The rhyme is thought to refer to the equestrian statue of Charles I (r. 1625–49), which was erected after the Restoration in 1660 and was moved in 1675 to the site of the old Charing Cross in central London. The tarnished bronze statue is largely dark in colour, but the "black" may refer to the king's hair colour.

The last line may refer to the reaction of the crowd when he was beheaded, or it may be a puritan satire on royalist reactions to the event. The rhyme may also have been produced out of a combination of existing couplets. A traditional London street cry was:

I cry my matches at Charing Cross,
Where sits a black man on a black horse.

or

I cry my matches by old Charing-Cross,
Where sitteth King Charles upon a black horse.
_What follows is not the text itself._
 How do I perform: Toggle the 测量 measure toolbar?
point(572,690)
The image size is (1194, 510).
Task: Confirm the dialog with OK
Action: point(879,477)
A note of a ballad in a seventeenth-century manuscript at Oxford contains the lines:

But because I cood not a vine Charlles the furste
By my toth my hart was readdy to burst

The first part was printed as a children's rhyme in a variation of the more famous "Ride a Cock Horse" in Pretty Tales, published in 1808, with the lyrics:

Ride a Cock Horse,
To Charing Cross,
To see a black man,
Upon a black horse.

The modern version, which may combine elements of this rhyme with a reference to the execution of Charles I, was first collected and printed by James Orchard Halliwell in the 1840s.